** DOCUMENT EXCERPT follows **

The 200,000 families that might directly benefit from it, and the 4.5 million Louisiana residents affected by their states continued crisis, deserve a hearing.
John LaPlante is Capitol bureau editor for The Advocate.
I don't think Pres. Bush is the only one who thinks La. does not have a plan; I don't see Congress jumping on the bandwagon either. La. hurt their credibility big time when they offered up the $250 billion request.
John Kerry had a plan too.
Did Blanko borrow one of John Kerry's plans? He seems to have had an abundance of them.
And here lies the problem. Take the real estate in the 9th Ward. The current levees could not even stand up to Category 2 conditions. What is the point of bundling up that real estate for redevelopment if it is just going to get flooded again?
And even if we were to build Cat-5 levees, the entire region is subsiding - so they might be back to Cat-3 in a few decades.
And that does not even address the corruption in levee construction that apparently contributed to failures. We could spend 30 billion to make supposed Cat 5 levees just to have them fail because of shoddy construction because the Levee Commission gave a contract to a hack.
So Blanco and company have a plan for buying up this real estate. But the political pathologies that magnified the scale of this disaster are still in place. And until the people of Louisiana get rid of their corrupt hack politicians, there will be resistance to sending a hundred billion more dollars there.
I hate to be so blunt, but that is the overwhelming feeling I get from those I talk to about this.

** End of DOCUMENT EXCERPT **
** INFORMATION GIVEN follows **

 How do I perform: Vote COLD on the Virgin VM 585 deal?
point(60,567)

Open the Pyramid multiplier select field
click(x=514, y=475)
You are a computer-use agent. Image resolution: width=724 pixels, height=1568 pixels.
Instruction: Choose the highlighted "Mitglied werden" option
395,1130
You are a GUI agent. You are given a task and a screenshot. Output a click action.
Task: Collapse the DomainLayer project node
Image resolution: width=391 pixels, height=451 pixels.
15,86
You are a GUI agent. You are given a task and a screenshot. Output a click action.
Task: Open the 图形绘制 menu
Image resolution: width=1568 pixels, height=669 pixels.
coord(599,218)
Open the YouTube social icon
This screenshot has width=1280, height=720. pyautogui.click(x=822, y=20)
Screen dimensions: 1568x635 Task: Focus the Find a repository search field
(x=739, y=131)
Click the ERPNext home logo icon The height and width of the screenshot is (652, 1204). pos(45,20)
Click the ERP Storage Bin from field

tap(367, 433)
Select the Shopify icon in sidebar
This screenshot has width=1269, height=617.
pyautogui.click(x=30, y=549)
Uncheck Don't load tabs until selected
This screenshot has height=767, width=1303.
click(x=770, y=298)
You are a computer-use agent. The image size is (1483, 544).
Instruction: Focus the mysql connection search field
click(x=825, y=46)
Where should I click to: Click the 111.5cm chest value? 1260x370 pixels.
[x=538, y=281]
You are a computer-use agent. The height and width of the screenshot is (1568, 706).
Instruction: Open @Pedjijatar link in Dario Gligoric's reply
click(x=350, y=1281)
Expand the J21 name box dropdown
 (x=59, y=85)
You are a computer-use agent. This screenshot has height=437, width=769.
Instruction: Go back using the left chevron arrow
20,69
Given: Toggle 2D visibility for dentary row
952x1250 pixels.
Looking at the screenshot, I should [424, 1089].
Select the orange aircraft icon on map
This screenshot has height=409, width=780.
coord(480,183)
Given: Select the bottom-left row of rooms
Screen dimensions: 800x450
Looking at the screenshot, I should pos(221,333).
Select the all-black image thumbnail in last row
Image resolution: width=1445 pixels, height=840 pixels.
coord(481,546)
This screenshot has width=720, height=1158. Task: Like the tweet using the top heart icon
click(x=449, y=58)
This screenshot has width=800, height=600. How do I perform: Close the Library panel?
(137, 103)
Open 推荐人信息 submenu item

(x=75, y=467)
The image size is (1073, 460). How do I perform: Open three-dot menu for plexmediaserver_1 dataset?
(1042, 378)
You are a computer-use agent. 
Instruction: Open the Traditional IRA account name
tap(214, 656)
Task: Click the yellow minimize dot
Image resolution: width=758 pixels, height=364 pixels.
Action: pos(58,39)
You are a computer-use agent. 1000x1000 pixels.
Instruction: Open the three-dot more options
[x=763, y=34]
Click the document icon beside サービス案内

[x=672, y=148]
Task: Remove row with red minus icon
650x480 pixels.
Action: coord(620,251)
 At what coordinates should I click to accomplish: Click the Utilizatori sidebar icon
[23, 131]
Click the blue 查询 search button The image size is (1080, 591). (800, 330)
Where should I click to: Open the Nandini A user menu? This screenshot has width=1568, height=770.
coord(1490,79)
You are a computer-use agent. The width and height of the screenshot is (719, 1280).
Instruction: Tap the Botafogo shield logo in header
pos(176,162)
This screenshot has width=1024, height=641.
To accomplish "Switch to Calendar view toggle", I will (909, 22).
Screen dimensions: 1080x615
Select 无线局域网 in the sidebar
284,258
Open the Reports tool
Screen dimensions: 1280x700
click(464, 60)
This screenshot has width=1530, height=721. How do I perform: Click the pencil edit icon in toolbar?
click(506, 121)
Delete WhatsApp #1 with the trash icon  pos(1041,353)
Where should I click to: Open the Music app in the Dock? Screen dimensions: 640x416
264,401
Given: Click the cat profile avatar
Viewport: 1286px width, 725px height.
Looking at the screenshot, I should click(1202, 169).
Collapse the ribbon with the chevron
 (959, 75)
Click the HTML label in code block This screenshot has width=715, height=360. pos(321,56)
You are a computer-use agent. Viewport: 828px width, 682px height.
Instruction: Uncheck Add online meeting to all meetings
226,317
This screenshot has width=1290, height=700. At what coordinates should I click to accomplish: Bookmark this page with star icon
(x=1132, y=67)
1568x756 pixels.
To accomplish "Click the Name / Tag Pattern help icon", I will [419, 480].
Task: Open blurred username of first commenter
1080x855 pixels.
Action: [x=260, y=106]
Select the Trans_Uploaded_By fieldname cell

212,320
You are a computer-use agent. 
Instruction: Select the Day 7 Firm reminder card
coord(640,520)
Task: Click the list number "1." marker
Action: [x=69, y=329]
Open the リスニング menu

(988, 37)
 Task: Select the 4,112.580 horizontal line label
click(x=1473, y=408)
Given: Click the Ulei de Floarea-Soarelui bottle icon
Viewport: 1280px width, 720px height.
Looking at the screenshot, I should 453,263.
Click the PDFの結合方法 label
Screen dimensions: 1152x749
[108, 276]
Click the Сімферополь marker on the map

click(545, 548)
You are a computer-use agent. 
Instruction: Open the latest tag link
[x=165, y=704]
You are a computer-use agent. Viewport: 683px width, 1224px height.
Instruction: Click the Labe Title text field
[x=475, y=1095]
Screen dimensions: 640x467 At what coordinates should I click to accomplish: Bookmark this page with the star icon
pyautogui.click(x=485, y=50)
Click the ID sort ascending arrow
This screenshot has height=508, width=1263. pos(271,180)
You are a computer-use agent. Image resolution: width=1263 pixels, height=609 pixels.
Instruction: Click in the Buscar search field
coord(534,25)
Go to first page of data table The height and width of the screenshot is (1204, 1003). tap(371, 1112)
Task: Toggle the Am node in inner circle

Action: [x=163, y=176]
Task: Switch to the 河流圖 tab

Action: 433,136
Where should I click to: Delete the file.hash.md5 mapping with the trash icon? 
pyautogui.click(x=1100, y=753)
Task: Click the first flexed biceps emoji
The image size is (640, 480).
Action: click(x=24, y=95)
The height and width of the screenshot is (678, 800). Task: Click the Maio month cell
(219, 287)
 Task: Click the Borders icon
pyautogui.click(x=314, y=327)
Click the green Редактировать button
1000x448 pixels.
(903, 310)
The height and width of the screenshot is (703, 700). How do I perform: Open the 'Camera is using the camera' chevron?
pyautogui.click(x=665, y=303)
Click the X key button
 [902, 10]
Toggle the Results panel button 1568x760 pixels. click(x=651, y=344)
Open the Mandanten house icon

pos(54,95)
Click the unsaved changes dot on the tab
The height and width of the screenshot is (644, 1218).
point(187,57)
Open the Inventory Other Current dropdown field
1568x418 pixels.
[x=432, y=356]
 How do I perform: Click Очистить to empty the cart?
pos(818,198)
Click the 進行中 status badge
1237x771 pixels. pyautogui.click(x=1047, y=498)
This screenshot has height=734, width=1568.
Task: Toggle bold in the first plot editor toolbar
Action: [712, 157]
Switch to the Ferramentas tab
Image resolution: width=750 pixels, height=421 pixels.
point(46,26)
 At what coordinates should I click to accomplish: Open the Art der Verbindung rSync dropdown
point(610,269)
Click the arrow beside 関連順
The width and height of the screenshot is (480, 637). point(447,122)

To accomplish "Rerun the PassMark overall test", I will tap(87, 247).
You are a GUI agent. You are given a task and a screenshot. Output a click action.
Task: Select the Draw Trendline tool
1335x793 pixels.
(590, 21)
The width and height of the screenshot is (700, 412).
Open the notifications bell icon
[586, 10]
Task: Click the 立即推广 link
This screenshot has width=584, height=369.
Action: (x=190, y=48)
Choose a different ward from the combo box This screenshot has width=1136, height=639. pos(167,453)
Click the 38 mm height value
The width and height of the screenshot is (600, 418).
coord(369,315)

** End of INFORMATION GIVEN **

## HOW TO COMPLETE THIS TASK
Decide whether each statement agrees with the page excerpt on Louisiana's recovery, answering yes or no and quoting the words from the excerpt that decide it. 1. The current levees could withstand Category 2 conditions. 2. The region is said to be subsiding. 3. John LaPlante is Capitol bureau editor for The Advocate.

## RESPONSE TO THIS EXERCISE
1. No: "The current levees could not even stand up to Category 2 conditions."
2. Yes: "the entire region is subsiding"
3. Yes: "John LaPlante is Capitol bureau editor for The Advocate."